Building a Named Entity Recognition System with BERT

March 5, 2025

Named Entity Recognition (NER) is a fundamental task in natural language processing that involves identifying and classifying named entities in text into predefined categories such as persons, organizations, locations, and more. In this post, we'll implement a state-of-the-art NER system using BERT and the Hugging Face Transformers library.

The CoNLL-2003 Dataset

We'll be using the CoNLL-2003 dataset, a widely used benchmark for NER tasks. This dataset contains English news articles with manually annotated linguistic information, including Named Entity Recognition (NER) tags.

NER Tags in CoNLL-2003

The dataset uses the BIO (Beginning, Inside, Outside) tagging scheme for four entity types:

TagEntity TypeDescription
PERPersonNames of people
ORGOrganizationCompanies, agencies, institutions
LOCLocationCities, countries, geographic locations
MISCMiscellaneousOther entities (nationalities, events, etc.)

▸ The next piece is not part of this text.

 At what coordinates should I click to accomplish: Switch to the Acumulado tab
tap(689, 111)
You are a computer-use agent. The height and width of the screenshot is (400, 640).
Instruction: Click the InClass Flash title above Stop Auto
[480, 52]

Each token is labeled with one of the following tags:

  • B-XXX: Beginning of entity type XXX
  • I-XXX: Inside an entity of type XXX
  • O: Outside any named entity

For example, in the phrase "Barack Obama was born in Hawaii":

  • "Barack" is labeled as B-PER (beginning of person)
  • "Obama" is labeled as I-PER (inside of person)
  • "was", "born", "in" are labeled as O (outside)
  • "Hawaii" is labeled as B-LOC (beginning of location)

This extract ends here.